If you buy a property, basis is simple. Assessor's value, insurance value, and fair market value are all irrelevant.

It starts with the price you pay.
You add costs incurred as part of the purchase.
You then add capital improvements.
You subtract depreciation taken or allowed (whichever is more.)

I think Edita D. is really getting at the value of the improvements to be used for depreciation. That would some a portion of the price you paid. Part of that price is land and part is improvements. You only depreciate the improvements. Not sure the term "basis" comes into play. Certainly not in the same sense as basis is used when you figure your gain on a sale.

Edita, if you were doing depreciation based on the assessors value rather than your purchase price, you will need to refile corrected tax returns for those years.

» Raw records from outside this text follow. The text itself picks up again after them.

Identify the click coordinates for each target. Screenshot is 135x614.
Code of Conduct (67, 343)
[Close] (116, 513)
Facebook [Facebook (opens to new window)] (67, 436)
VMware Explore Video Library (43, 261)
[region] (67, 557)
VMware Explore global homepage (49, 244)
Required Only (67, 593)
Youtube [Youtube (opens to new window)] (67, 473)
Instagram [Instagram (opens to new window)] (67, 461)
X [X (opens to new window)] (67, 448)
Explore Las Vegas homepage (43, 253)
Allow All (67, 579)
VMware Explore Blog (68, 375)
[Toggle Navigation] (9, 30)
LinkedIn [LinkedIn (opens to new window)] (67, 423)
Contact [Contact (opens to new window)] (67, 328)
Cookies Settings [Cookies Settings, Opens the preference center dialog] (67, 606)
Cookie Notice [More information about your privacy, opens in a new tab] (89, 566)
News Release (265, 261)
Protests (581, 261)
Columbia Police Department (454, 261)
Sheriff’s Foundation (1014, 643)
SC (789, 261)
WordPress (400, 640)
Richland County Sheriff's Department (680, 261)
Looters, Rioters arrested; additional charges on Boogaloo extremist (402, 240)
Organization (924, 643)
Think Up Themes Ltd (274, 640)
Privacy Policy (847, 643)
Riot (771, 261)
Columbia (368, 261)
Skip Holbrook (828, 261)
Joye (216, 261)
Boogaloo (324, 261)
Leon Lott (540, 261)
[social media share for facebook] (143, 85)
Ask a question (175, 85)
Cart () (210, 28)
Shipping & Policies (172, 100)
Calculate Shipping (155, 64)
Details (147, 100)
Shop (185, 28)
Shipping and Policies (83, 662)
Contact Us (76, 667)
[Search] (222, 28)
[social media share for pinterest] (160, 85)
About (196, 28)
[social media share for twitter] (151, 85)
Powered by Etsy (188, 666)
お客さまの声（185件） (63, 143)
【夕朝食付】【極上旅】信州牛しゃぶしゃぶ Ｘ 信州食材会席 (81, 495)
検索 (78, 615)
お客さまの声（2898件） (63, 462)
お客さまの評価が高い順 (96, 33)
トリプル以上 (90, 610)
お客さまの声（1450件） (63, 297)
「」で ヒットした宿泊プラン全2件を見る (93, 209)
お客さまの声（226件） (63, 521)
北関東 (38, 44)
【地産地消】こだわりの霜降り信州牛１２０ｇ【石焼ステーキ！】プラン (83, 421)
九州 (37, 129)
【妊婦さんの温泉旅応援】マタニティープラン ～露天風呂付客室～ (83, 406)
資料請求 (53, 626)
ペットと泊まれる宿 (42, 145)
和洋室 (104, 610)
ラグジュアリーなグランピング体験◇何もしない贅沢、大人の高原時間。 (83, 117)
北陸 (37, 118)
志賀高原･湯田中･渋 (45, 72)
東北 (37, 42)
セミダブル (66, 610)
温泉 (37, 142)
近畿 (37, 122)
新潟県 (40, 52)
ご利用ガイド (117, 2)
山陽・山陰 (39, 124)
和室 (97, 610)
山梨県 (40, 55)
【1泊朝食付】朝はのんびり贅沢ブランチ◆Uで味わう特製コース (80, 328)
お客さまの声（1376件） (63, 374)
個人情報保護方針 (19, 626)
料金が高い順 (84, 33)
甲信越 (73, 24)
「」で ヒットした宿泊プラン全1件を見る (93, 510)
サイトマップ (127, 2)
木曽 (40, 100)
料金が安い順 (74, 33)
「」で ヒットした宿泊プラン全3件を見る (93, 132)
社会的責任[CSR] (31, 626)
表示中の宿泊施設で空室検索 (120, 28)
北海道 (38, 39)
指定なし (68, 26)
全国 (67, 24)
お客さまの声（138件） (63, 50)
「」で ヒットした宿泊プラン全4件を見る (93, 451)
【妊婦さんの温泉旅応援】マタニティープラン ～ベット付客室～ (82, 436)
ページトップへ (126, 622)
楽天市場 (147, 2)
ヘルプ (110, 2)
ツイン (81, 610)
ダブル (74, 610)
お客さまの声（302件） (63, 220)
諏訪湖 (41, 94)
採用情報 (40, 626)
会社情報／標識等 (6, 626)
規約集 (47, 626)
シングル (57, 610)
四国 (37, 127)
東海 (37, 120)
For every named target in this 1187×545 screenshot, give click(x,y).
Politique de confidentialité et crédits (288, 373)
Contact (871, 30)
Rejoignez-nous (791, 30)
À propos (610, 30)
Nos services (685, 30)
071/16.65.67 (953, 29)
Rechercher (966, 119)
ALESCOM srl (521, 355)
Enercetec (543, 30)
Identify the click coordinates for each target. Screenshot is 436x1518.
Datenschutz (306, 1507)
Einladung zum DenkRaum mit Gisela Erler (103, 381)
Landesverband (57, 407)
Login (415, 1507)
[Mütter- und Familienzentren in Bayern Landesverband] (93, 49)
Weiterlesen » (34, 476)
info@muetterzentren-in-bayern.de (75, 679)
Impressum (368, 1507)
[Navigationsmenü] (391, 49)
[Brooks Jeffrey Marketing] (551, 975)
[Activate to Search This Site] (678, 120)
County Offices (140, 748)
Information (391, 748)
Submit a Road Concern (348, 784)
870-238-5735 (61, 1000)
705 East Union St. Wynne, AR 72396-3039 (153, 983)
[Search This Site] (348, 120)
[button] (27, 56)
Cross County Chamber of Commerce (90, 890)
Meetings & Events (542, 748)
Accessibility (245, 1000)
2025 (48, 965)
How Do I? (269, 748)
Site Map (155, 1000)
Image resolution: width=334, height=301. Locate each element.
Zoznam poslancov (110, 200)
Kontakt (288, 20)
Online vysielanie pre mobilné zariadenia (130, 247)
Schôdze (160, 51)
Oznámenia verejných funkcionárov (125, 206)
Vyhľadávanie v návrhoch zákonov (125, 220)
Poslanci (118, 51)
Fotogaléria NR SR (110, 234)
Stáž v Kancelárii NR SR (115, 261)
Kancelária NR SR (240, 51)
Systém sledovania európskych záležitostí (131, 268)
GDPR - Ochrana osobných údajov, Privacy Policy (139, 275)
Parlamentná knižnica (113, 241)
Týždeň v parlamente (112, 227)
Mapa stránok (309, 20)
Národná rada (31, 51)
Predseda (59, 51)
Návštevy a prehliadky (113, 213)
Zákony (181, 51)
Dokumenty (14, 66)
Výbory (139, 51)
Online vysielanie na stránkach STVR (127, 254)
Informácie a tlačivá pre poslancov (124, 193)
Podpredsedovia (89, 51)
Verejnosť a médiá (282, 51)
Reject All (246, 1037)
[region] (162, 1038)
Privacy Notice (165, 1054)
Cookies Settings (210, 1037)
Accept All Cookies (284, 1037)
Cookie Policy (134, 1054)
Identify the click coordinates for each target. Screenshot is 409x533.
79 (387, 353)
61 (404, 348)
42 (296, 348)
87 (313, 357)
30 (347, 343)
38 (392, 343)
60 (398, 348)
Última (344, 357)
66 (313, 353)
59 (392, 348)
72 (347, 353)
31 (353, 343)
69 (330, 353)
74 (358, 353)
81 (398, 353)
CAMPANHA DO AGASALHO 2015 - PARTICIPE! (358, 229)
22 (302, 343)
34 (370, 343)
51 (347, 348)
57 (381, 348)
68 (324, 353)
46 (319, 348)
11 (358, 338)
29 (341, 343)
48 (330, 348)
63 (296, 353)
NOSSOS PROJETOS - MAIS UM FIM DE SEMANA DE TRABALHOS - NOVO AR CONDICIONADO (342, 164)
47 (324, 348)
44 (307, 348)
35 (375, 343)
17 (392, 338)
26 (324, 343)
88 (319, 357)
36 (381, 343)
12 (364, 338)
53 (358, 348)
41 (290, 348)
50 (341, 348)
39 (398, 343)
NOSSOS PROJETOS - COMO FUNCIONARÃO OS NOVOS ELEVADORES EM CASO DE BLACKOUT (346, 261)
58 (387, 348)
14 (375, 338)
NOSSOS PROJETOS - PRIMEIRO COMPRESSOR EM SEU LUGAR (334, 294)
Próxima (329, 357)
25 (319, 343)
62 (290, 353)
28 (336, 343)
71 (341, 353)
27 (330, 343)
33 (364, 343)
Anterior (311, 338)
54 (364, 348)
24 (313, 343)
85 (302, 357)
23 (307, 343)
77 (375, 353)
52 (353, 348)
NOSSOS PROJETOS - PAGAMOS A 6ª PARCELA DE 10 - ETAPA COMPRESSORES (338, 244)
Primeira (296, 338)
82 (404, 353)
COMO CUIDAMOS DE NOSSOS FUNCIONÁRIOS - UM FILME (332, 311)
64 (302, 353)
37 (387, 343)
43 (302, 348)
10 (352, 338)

As Steven says, you may want to use the ratio from the county assessment to split your purchase price into land and improvements. But you cannot use their actual values.

In addition to that amount, if you make capital improvements, you can, in many cases, depreciate those faster. Steven Hamilton II posted recently about these schedules. Carpets, for example, can be depreciated over five years. And, if you take something out of service before its fully depreciated, you can take the remaining depreciation at that time (as I understand it, my CPA does all the gory details.) So, those new carpets that are being depreciated over five years get a big lump of depreciation at three years when they're totally trashed.

So, those new carpets increase your basis in the year you put them in. Then, each of the next five or six years (five years of time is usually spread across six tax years) you take a portion of the costs for depreciation and reduce your basis by that same amount.

Now, under some circumstances, fair market value does come into play. If you inherit a property, for example, your basis for that property is the fair market value on the date of the death.